Fekter: Rot-Grün-Blau manipuliert einvernehmlich beschlossene Zeugenliste

Heftige Kritik der ÖVP an Vorsitzführung im Eurofighter-UA- "Ausschuss wird willkürlich in die Länge gezogen"

Wien (ÖVP-PK) - Heftige Kritik übte die Fraktionsvorsitzende der ÖVP im Eurofighter-Untersuchungsausschuss, Abg. Dr. Maria Theresia Fekter, namens der ÖVP an der Vorsitzführung und Vorgehensweise im Ausschuss. Diese Kritik bezieht sich auf die mutwillige Verzögerung der Ausschussarbeit und auf eine Manipulation der "Dreierkoalition Rot-Blau-Grün" an einer zuvor einvernehmlich beschlossenen Zeugenliste. ****

- Die ÖVP hat in der gestrigen Sitzung des Untersuchungsausschusses einen Abänderungsantrag zur von SPÖ, Grünen und Blauen vorgelegten Terminplanung vorgelegt, der eine straffere und zügigere Vorgehensweise des Ausschusses durch häufigere Sitzungstermine vorsieht. Dieser Antrag wurde von den Abgeordneten der oben genannten Parteien abgelehnt. "Damit ist klar: Dieser Ausschuss soll nach dem Willen von SPÖ, Grünen und Blauen nicht rasch und zügig arbeiten, sondern möglichst lange hinausgezögert werden, um ein politisches Tribunal medial möglichst lange inszenieren zu können. So ist die nächste Sitzung des Ausschusses erst in zwei Wochen angesetzt, der Terminplan wird sich bis nach Ostern nächsten Jahres hinziehen. Das können wir nicht akzeptieren", so Fekter heute, Donnerstag.
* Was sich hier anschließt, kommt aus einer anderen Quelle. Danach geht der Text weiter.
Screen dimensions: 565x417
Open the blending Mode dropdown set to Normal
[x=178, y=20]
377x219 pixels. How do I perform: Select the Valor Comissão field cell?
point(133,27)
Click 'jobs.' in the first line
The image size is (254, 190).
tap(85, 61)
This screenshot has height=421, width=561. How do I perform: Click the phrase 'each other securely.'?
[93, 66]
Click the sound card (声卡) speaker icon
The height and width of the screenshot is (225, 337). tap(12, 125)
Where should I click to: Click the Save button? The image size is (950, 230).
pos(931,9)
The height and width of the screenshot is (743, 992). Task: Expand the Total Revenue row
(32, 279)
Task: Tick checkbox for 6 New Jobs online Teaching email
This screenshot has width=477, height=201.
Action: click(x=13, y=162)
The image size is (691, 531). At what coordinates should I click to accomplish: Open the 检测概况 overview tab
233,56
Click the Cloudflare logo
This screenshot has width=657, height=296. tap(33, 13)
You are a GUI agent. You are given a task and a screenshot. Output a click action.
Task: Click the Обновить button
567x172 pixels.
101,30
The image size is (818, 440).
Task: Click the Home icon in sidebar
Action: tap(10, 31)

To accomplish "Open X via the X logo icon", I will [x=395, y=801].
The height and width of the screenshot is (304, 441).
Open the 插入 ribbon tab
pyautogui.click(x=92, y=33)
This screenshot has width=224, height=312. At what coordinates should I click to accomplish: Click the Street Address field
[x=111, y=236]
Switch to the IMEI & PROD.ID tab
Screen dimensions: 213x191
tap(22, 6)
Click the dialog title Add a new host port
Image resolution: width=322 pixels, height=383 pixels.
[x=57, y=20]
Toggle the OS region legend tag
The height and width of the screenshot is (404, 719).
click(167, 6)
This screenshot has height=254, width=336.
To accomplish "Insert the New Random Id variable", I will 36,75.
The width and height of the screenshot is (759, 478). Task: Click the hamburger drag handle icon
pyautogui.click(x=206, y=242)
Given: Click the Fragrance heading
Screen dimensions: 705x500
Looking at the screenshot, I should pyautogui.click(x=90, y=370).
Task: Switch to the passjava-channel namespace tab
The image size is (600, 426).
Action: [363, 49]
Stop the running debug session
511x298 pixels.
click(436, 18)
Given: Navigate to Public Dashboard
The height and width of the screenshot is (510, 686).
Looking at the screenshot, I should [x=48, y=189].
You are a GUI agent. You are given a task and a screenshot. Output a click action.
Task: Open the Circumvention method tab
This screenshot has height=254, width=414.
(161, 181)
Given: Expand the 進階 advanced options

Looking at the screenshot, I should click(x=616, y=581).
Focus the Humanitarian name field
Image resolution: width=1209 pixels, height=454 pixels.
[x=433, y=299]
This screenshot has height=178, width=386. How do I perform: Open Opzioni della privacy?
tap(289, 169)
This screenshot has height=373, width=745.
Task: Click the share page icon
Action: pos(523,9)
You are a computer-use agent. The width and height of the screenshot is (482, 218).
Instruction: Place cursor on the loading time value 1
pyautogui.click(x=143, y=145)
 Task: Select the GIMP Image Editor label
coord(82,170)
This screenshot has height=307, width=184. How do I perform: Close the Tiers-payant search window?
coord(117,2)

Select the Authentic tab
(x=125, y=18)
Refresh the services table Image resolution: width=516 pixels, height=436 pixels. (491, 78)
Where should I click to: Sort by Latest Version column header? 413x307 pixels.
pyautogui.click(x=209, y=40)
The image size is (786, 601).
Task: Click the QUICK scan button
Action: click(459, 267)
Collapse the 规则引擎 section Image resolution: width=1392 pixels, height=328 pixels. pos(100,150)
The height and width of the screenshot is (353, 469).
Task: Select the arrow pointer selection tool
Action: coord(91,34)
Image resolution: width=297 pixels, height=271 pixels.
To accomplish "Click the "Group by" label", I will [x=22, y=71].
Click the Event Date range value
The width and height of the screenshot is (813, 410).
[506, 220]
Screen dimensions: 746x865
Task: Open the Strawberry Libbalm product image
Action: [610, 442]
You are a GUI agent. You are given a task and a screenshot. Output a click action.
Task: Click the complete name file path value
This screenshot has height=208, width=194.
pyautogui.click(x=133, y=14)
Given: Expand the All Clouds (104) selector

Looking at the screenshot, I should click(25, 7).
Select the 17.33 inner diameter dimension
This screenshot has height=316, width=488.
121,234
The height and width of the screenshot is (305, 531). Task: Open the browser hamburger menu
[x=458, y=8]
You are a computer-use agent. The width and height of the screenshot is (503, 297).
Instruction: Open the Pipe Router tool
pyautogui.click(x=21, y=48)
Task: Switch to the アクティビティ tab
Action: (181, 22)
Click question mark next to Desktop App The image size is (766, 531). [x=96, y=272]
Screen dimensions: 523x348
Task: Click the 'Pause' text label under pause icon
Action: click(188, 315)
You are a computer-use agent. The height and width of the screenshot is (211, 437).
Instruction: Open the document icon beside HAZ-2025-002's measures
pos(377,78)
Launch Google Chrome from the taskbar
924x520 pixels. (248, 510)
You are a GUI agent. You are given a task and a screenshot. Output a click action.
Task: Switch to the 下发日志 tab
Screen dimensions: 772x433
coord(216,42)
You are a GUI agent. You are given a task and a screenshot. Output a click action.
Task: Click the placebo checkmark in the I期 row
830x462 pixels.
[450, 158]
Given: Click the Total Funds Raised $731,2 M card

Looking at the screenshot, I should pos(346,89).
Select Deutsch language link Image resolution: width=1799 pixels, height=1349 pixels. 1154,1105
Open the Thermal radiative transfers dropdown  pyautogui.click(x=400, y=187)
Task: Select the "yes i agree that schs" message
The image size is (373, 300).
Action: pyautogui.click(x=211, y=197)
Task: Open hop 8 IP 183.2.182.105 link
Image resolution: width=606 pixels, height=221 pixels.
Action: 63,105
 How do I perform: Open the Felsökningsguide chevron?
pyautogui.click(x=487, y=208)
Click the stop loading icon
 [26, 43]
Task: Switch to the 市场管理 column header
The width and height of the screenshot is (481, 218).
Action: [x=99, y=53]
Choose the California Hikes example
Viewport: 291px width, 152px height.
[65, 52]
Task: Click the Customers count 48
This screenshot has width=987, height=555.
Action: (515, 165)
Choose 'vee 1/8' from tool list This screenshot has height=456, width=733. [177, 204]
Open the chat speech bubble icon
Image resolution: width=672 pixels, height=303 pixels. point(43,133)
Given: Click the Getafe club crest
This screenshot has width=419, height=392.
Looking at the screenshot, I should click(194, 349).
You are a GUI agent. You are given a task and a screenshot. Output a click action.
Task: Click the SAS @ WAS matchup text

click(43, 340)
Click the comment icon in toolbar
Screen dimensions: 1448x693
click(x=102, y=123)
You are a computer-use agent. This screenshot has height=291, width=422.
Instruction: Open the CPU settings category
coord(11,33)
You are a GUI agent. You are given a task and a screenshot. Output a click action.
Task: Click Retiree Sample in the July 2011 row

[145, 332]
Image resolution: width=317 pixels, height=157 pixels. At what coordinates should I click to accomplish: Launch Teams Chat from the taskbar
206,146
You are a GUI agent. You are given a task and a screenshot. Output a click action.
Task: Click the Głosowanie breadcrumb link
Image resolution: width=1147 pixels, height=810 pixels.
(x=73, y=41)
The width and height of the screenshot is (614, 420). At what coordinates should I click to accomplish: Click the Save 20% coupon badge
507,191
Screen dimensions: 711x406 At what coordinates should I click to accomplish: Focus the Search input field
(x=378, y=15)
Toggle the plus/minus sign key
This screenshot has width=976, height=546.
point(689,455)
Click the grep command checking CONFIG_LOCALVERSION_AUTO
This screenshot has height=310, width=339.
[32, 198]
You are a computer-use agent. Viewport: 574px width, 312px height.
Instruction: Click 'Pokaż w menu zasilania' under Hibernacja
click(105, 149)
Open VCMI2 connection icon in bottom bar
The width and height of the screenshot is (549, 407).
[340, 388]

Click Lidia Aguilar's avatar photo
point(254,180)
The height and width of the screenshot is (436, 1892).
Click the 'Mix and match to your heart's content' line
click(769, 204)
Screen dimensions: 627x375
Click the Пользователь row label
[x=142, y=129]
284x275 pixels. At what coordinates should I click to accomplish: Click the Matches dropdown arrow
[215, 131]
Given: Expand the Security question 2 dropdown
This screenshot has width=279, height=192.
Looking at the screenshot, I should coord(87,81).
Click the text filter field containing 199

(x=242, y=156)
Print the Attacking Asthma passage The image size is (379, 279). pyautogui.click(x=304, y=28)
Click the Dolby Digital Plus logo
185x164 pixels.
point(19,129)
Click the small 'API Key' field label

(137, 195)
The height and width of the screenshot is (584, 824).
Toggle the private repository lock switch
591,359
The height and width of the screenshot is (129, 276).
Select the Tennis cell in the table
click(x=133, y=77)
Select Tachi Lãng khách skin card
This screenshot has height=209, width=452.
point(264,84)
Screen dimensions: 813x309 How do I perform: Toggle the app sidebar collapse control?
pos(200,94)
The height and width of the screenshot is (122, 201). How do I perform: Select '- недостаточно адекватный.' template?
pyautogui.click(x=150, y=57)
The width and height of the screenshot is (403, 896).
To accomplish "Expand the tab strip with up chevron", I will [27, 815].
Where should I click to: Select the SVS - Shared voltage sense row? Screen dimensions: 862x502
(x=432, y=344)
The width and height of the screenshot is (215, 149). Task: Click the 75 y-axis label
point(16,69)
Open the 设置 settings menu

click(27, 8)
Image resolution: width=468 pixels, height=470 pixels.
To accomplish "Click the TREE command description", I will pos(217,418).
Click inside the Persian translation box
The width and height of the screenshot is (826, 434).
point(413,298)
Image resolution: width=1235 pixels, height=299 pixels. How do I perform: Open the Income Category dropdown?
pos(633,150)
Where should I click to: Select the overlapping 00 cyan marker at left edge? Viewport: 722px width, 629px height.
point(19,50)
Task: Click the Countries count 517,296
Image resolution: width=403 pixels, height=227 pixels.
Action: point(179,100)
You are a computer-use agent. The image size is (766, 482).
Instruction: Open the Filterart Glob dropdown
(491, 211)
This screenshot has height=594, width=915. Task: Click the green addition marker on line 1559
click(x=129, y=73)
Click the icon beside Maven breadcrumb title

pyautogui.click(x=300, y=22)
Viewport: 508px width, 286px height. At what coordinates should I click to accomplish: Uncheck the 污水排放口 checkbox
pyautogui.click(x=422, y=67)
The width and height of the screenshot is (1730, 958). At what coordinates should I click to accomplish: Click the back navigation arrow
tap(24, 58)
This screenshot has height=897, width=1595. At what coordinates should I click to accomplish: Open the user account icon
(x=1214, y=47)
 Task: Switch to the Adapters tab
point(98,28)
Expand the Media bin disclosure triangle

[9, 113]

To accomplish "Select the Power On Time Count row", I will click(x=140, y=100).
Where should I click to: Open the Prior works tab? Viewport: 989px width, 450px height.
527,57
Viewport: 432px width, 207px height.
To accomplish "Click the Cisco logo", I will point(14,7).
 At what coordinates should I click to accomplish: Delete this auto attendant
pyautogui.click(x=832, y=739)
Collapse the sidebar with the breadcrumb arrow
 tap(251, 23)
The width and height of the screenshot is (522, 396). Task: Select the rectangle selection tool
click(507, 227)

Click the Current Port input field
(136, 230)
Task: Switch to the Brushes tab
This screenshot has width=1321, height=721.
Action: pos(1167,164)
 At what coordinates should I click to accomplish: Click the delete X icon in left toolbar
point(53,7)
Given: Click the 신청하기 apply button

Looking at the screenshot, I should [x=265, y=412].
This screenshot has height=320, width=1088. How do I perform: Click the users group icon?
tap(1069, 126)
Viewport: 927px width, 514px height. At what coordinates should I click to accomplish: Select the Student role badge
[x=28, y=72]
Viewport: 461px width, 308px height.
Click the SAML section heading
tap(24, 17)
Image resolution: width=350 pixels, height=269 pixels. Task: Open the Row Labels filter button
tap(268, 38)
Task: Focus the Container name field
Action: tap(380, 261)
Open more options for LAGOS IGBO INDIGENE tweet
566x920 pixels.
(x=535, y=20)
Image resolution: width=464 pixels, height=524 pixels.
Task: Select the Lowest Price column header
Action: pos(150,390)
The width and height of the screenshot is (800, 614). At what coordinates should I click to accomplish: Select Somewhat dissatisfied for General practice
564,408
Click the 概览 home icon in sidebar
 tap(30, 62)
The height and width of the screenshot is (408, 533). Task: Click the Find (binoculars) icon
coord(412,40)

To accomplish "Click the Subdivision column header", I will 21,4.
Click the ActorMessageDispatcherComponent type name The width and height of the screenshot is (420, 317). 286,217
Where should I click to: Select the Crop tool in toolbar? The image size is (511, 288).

- Als klare Manipulation bezeichnet Fekter das Vorgehen der "Dreier-Koalition", die eine zuvor von allen Parteien einvernehmlich beschlossene Zeugenliste willkürlich verändert und abgestimmt hat. Zeugen, die vorher nur für ein Beweisthema vorgeladen werden sollten, scheinen nun auch bei anderen Beweisthemen auf, andere Zeugen kamen nun plötzlich dazu, obwohl sie auf der ursprünglichen, einvernehmlich beschlossenen Liste nicht angeführt wurden. "So kann man sich über einvernehmliche Beschlüsse in einem Rechtsstaat nicht hinwegsetzen", kritisiert Fekter. "Diese unkorrekte Vorgangsweise ist ein echter Skandal."

Medienpräsenz ist Pilz offensichtlich wichtiger als seriöse Arbeit im Ausschuss. Statt im Ausschuss weiterzuarbeiten, wurde von Pilz wegen seines TV-Auftrittes de facto die Sitzung abrupt geschlossen. "Es ist unerträglich, dass es in jeder Sitzung Malversationen mit dem Vorsitzenden gibt," schloss Fekter.